By Yvonne Milosevic
At many organizations, there’s a disconnect between good intentions and on-the-ground reality. We can all agree that having diverse perspectives is a good thing. But it’s not enough to create a team that looks like a Benetton ad. Find out who holds the power seats at the table. Still seeing rainbows? Maybe not. As Black History Month approaches, we’re reminded of why it’s crucial to focus on both diversity and inclusion.

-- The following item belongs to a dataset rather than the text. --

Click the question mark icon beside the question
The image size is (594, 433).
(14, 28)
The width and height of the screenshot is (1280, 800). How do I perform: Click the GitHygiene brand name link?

“Inclusion is about welcoming, developing, and advancing a diverse mix of individuals,” says Ellen Taaffe, an assistant professor of leadership at the Kellogg School of Management. Organizations first need to change their practices that unfairly benefit any one group. And everyone should feel they have the same opportunity to make an impact, she says. “Creating that environment is where the real challenge lies.”
Check your self-awareness
Like it or not, we all have implicit biases. These unconscious thoughts and behaviors influence how we think and act. A while back, Lauren Rivera, associate professor of management and organizations at Kellogg, studied hiring practices at a variety of elite firms. She wanted to see how those decisions contribute to labor markets and social inequalities.

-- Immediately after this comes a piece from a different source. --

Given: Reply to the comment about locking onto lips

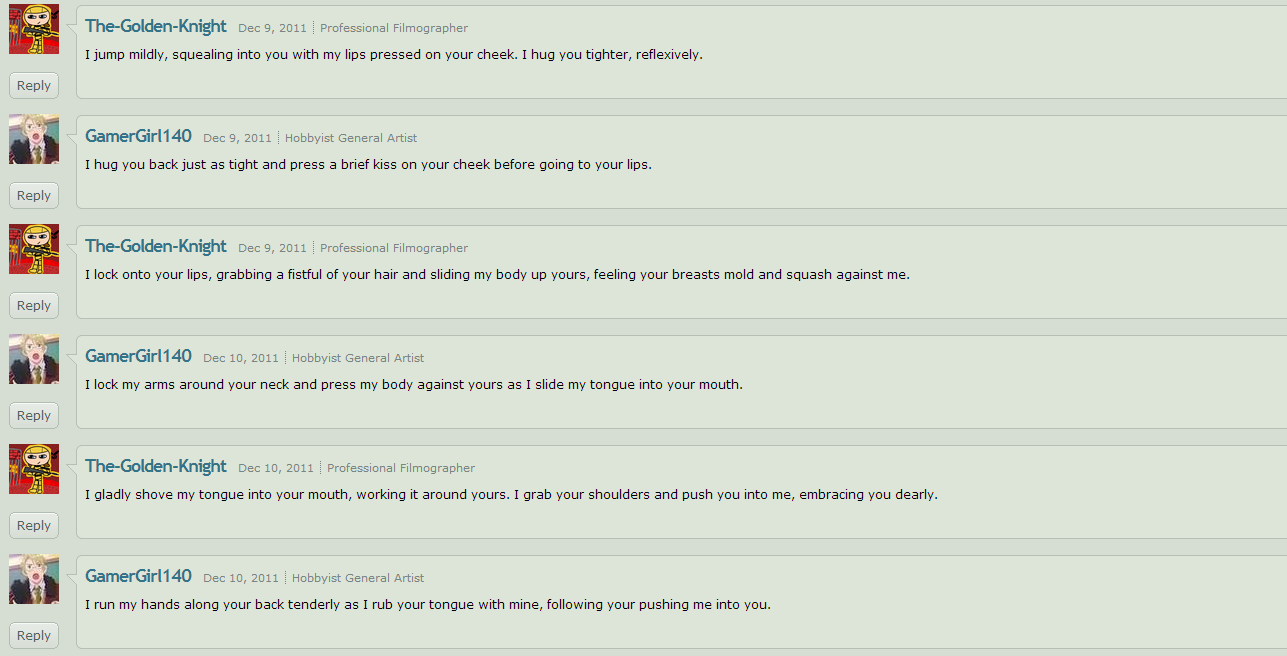Looking at the screenshot, I should click(34, 306).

Rivera discovered that interviewers usually favored applicants who reminded them of themselves. It wasn’t about “maximizing skill—finding the person who was absolutely best at the soft or the hard dimensions of the job,” Rivera says.
When assessing a potential new hire, she found that many managers apply the Stranded in the Airport Test.
“Would I want to be stuck in an airport in a snowstorm with them? And if I’m on a business trip for two days and I have to have dinner with them, is this the kind of person I enjoy hanging with?”
Eventually, such criteria lead to homogeneous teams and organizations. We may think these traits make someone a good fit for a role or promotion, Taaffe says. “But it really just means ‘they’re more like me.’”
The economic value of inclusion
This next one’s good for anyone who needs extra incentive to embrace inclusion. In short, having a diverse and inclusive workplace has a positive impact on a company’s bottom line. The 2018 McKinsey & Co. study Delivering Through Diversity found that the most gender-diverse executive teams outperformed on profitability by 21 percent. Moreover, they were 27 percent more likely to have “superior value creation.”
Also, the more ethnically and culturally diverse executive teams were 33 percent more likely to have industry-leading profitability.
On the other hand, the McKinsey report found that those who can’t get on board with inclusion see a decline in profits. Companies at the bottom for gender, ethnic, and cultural diversity were 29 percent less likely to achieve above-average profitability. Not only were they not leading, but they were also lagging, McKinsey reported.
Finally, as disruption continues across most industries, the takeaway for businesses is clear. Companies that build and maintain an inclusive culture will reap financial benefits. And if we want to stay competitive, says Taaffe, we have to make including new ideas from more diverse perspectives the norm.